Prompt - Reproduce the lines of the listing exactly, beginning at the top, until the line with "Fièrement propulsé par WordPress (167, 2521)" has been reproduced too.
---
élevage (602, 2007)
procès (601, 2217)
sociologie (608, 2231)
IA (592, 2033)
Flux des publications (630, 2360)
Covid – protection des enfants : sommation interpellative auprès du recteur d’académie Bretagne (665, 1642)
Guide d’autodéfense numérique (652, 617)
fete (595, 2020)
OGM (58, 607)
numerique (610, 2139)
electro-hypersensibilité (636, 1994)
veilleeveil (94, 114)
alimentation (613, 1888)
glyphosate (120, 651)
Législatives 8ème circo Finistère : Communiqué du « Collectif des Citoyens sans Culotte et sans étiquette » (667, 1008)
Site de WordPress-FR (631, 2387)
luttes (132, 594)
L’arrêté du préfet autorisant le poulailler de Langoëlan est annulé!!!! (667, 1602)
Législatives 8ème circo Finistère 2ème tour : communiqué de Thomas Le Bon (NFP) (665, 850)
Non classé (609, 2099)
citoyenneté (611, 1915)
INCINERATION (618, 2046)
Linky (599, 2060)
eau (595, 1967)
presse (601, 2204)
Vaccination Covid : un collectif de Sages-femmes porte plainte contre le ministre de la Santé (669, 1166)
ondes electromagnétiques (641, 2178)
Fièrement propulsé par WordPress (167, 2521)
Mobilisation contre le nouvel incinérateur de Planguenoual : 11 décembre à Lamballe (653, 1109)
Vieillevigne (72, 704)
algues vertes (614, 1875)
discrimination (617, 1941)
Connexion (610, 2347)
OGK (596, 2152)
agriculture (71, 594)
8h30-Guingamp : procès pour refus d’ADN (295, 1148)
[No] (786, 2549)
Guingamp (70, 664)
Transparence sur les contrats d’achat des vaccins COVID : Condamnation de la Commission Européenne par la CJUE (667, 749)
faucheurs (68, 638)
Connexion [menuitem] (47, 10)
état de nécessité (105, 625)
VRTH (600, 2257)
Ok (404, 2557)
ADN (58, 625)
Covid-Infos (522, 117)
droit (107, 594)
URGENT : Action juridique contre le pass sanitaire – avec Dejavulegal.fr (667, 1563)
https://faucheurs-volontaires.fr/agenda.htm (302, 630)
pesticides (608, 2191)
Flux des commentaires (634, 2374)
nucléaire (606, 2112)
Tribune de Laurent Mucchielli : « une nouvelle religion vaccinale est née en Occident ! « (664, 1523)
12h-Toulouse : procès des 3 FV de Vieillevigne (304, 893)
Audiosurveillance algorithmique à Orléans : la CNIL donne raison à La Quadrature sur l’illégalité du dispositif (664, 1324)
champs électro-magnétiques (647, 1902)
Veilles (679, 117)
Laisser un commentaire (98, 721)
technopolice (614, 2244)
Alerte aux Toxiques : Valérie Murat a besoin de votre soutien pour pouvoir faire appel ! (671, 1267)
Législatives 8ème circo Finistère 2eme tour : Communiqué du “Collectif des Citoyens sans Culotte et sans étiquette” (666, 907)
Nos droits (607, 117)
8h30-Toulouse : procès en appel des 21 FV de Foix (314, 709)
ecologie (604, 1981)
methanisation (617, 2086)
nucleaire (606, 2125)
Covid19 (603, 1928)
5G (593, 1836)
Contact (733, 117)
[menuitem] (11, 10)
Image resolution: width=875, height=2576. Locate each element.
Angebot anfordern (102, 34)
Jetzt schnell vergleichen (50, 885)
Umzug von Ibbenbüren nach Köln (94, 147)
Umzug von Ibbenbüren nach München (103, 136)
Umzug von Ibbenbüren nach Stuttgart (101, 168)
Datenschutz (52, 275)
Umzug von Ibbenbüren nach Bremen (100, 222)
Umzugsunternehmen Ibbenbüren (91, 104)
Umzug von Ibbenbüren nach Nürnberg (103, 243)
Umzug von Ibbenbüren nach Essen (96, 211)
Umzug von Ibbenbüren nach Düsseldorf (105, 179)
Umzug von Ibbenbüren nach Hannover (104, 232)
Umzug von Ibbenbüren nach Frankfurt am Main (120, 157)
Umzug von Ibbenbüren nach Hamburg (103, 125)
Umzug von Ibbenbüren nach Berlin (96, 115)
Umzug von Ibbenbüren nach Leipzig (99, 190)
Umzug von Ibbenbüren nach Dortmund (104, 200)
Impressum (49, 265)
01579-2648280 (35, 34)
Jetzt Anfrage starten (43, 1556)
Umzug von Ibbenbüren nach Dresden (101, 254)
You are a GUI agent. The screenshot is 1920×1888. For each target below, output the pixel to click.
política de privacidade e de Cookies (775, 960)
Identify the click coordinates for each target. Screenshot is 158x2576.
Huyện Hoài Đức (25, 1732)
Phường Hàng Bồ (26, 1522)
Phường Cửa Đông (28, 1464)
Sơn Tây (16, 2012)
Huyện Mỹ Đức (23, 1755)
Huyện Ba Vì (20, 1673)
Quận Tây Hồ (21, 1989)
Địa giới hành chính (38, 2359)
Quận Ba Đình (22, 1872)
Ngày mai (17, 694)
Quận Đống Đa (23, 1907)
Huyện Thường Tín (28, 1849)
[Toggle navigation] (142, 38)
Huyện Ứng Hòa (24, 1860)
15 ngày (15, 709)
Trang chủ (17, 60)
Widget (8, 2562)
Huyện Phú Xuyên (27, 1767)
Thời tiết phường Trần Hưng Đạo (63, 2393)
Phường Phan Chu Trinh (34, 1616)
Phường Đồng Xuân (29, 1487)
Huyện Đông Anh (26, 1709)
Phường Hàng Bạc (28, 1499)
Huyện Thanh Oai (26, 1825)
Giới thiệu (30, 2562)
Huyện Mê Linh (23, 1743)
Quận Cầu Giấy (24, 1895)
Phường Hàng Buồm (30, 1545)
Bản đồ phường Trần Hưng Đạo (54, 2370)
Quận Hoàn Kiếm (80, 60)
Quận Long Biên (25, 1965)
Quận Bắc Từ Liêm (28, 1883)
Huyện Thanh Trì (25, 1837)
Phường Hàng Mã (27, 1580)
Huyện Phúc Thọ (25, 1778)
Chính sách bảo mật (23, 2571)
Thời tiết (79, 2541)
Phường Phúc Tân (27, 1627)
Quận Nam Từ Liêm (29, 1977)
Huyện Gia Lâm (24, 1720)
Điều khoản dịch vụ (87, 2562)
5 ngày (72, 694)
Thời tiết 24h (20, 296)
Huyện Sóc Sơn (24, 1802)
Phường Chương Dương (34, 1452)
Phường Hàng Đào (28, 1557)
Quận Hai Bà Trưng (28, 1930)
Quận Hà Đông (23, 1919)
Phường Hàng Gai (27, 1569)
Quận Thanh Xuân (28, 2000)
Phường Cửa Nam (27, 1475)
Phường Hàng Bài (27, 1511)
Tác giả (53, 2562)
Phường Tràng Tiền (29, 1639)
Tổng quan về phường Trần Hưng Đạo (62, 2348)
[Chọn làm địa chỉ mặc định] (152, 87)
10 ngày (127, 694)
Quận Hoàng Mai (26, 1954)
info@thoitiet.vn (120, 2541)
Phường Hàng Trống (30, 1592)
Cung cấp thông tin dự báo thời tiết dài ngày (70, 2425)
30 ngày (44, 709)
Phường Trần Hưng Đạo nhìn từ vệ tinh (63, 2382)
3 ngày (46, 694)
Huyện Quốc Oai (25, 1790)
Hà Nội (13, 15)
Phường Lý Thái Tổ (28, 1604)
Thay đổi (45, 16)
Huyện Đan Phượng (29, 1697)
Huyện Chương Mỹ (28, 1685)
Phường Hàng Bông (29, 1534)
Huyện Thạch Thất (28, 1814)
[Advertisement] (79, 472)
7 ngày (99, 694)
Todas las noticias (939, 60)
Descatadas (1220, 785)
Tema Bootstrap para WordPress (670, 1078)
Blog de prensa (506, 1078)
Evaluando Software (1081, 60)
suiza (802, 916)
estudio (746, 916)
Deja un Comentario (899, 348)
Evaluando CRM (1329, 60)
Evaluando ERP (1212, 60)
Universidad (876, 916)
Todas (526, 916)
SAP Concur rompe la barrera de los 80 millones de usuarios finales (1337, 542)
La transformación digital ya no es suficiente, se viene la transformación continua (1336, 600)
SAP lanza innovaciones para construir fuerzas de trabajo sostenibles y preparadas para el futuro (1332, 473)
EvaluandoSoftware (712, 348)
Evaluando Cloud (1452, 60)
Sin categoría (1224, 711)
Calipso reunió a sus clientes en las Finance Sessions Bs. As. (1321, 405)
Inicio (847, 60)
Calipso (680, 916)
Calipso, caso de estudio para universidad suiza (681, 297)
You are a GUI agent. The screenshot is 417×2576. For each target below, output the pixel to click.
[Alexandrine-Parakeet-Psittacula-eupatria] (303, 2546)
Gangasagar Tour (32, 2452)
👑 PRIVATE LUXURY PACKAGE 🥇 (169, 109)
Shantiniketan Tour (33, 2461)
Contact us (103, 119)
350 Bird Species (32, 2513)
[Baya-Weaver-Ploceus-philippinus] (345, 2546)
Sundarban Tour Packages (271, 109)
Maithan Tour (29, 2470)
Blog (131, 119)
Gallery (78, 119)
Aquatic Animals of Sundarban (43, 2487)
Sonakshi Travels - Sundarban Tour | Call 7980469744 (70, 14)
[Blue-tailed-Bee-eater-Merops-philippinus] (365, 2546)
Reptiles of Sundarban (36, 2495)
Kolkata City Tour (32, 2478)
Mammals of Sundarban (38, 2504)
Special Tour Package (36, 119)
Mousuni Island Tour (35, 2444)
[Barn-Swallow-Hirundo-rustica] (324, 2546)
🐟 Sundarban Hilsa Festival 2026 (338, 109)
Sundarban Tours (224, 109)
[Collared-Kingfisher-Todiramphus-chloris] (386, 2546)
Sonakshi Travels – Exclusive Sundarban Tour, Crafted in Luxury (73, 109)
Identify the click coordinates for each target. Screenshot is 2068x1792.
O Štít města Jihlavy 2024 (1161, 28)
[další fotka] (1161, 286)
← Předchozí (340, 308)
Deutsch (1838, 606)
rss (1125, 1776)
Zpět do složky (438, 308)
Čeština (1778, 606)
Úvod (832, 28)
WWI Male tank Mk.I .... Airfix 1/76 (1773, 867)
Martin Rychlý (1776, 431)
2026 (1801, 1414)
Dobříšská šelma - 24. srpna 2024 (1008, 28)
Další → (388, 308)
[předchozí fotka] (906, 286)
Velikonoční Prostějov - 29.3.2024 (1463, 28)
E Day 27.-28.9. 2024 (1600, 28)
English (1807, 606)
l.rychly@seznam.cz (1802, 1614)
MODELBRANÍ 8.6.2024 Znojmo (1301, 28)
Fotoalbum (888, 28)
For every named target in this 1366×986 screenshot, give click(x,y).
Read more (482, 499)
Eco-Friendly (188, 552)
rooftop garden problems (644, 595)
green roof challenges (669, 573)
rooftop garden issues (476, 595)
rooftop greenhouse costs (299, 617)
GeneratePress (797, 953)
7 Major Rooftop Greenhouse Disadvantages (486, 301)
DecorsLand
---
Solution for this task -
élevage (602, 2007)
procès (601, 2217)
sociologie (608, 2231)
IA (592, 2033)
Flux des publications (630, 2360)
Covid – protection des enfants : sommation interpellative auprès du recteur d’académie Bretagne (665, 1642)
Guide d’autodéfense numérique (652, 617)
fete (595, 2020)
OGM (58, 607)
numerique (610, 2139)
electro-hypersensibilité (636, 1994)
veilleeveil (94, 114)
alimentation (613, 1888)
glyphosate (120, 651)
Législatives 8ème circo Finistère : Communiqué du « Collectif des Citoyens sans Culotte et sans étiquette » (667, 1008)
Site de WordPress-FR (631, 2387)
luttes (132, 594)
L’arrêté du préfet autorisant le poulailler de Langoëlan est annulé!!!! (667, 1602)
Législatives 8ème circo Finistère 2ème tour : communiqué de Thomas Le Bon (NFP) (665, 850)
Non classé (609, 2099)
citoyenneté (611, 1915)
INCINERATION (618, 2046)
Linky (599, 2060)
eau (595, 1967)
presse (601, 2204)
Vaccination Covid : un collectif de Sages-femmes porte plainte contre le ministre de la Santé (669, 1166)
ondes electromagnétiques (641, 2178)
Fièrement propulsé par WordPress (167, 2521)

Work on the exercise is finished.